▶ [Work required]: Each line of the data below containing "green" needs to be listed.

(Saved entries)
--------------------------------

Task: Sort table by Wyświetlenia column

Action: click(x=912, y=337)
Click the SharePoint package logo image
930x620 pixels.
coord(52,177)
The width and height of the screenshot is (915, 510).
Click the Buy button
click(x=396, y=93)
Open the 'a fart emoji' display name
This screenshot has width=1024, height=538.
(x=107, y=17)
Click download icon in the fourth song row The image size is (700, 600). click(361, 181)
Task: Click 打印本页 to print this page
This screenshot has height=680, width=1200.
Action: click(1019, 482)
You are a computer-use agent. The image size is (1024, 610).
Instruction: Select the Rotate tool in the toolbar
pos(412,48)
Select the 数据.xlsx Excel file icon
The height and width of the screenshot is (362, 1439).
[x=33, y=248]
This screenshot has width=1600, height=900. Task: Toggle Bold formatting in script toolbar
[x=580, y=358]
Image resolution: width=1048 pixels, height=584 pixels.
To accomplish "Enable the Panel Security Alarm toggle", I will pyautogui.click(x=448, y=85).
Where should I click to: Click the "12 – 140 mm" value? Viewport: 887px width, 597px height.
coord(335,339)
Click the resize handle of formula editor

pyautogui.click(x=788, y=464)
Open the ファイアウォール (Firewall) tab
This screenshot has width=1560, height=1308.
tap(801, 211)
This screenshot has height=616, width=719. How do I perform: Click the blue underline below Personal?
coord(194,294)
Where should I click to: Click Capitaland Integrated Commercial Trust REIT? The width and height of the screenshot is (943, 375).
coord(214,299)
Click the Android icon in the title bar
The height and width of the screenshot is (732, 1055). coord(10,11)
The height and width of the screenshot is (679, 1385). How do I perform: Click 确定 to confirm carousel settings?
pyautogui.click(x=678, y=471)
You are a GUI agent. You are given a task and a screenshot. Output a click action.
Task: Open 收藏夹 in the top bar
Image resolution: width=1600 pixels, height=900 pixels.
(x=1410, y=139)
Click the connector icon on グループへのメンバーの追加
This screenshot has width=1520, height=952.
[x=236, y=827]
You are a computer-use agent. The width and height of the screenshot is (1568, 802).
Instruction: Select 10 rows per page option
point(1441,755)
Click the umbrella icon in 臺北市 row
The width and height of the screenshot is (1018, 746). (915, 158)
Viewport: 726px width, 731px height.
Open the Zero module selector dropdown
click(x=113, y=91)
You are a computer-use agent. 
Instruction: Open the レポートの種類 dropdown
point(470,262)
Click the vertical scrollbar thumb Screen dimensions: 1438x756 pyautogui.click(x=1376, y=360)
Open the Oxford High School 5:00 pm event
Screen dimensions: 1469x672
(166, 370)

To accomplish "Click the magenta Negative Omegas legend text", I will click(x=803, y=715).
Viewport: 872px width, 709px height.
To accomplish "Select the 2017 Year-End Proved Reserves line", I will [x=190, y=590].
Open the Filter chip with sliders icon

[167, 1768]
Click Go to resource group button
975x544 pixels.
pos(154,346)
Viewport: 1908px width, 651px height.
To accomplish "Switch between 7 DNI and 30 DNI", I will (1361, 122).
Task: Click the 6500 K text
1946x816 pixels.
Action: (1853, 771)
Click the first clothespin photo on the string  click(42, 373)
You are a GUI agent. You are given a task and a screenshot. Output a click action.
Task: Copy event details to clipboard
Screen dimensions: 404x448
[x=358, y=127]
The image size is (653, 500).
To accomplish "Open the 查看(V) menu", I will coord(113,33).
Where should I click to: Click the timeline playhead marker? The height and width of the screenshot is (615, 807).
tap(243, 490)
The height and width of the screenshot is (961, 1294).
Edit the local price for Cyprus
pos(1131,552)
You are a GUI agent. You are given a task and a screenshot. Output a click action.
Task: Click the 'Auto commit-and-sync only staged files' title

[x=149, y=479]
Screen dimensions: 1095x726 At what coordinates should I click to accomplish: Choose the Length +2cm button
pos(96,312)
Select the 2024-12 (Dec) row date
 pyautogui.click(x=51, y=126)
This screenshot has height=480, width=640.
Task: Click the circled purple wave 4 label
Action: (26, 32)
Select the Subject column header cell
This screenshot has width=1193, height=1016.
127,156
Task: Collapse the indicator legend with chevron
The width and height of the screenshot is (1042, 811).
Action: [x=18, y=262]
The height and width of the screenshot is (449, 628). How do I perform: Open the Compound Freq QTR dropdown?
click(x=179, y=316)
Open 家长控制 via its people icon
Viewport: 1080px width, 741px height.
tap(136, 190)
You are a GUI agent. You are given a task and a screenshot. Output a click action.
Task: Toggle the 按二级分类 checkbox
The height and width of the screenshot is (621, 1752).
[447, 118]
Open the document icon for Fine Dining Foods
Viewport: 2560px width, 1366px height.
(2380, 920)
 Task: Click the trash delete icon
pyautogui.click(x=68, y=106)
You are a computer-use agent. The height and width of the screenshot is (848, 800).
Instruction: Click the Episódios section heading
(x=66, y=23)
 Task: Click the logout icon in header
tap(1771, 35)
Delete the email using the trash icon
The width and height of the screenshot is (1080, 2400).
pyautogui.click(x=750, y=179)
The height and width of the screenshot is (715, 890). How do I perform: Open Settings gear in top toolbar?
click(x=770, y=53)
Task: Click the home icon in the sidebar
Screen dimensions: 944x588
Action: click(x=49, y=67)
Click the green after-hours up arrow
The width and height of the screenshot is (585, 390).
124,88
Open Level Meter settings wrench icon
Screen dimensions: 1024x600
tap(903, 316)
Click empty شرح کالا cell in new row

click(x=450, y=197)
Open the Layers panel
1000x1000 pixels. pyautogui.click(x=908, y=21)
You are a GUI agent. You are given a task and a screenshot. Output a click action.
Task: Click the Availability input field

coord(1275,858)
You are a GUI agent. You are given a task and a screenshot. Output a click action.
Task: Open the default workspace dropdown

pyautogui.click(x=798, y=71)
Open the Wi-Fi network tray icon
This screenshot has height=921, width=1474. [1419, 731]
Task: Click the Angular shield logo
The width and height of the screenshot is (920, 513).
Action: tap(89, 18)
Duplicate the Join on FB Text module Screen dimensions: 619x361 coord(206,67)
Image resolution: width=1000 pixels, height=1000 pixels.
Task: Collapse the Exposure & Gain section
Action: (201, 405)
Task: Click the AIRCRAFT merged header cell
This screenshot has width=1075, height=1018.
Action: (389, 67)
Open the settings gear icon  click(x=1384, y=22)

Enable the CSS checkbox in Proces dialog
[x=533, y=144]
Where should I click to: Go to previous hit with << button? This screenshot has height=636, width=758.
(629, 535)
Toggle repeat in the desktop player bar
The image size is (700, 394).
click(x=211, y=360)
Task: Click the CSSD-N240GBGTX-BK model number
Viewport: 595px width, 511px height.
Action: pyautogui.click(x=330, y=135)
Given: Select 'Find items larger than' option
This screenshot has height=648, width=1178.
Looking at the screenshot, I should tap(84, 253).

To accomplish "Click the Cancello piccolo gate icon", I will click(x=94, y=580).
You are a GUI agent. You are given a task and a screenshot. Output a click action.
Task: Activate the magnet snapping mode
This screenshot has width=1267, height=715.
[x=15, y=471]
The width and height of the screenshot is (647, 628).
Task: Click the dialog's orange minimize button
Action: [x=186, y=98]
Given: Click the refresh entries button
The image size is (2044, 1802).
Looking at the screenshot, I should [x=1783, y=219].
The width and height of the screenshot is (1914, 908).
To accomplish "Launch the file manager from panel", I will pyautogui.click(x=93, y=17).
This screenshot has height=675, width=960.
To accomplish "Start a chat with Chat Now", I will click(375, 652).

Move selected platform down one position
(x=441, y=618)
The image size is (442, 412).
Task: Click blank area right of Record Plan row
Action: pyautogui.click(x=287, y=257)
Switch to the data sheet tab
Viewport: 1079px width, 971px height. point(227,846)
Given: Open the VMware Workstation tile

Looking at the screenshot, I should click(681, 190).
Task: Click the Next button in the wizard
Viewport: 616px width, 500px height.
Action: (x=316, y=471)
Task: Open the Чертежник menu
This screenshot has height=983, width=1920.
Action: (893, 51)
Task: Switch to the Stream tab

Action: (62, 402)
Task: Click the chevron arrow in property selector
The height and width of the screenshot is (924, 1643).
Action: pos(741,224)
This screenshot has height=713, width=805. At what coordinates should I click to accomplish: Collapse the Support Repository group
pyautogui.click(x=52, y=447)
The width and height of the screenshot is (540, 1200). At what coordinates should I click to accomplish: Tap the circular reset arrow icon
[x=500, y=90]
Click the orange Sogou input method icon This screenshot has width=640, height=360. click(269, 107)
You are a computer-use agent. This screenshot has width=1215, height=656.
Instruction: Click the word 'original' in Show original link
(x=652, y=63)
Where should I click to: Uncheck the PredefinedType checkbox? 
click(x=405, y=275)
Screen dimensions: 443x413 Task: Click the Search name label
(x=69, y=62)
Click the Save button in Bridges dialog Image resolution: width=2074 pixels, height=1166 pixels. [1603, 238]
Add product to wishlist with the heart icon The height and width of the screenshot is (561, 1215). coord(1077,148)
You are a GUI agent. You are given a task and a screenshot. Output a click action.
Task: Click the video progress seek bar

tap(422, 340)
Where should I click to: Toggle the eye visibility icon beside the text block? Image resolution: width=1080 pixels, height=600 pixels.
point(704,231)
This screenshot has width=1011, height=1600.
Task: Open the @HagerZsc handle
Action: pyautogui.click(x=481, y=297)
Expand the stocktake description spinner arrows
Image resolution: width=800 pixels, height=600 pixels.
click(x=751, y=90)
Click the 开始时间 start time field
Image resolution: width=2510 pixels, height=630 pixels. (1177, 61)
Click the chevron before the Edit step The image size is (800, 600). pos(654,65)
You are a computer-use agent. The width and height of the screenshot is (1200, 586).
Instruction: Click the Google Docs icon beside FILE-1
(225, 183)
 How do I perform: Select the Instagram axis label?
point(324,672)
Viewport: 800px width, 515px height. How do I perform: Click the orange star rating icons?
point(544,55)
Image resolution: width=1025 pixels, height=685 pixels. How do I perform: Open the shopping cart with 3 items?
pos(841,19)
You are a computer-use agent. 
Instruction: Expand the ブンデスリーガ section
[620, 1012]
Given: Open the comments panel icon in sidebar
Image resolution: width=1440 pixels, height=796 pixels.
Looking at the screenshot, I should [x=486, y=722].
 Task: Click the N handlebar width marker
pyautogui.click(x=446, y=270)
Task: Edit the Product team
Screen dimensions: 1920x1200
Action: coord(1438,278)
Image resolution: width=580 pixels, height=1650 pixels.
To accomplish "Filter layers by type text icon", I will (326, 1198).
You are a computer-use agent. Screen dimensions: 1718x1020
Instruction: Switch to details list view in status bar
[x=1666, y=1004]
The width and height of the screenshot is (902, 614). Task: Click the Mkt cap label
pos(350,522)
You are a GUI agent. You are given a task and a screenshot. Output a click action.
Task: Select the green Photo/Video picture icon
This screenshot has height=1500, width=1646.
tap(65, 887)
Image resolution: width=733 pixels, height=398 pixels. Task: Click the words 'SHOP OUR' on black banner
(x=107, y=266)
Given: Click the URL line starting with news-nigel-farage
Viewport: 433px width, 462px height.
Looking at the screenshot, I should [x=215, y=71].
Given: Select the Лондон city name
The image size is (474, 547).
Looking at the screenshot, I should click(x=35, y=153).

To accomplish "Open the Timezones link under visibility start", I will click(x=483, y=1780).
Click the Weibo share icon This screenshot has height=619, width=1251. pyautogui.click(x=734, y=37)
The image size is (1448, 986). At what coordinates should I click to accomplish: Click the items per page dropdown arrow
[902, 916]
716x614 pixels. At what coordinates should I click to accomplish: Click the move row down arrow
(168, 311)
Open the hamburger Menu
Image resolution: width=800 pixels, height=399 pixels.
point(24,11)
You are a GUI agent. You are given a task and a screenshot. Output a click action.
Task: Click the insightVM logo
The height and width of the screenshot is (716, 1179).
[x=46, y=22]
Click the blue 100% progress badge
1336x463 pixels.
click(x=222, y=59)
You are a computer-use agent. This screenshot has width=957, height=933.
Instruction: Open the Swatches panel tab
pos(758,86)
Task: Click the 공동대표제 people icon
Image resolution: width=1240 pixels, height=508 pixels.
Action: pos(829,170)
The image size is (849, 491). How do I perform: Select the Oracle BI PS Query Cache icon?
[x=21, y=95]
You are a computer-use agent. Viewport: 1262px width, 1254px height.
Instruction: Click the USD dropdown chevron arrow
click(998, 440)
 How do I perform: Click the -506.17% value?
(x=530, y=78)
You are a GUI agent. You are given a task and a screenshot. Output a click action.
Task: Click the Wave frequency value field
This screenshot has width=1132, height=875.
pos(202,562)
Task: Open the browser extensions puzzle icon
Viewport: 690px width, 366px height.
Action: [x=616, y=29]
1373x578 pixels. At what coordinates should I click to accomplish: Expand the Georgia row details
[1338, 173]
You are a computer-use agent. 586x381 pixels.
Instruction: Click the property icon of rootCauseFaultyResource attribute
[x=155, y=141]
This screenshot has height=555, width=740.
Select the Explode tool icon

--------------------------------

▶ [Answer box]:
Click the green after-hours up arrow
Task: Select the green Photo/Video picture icon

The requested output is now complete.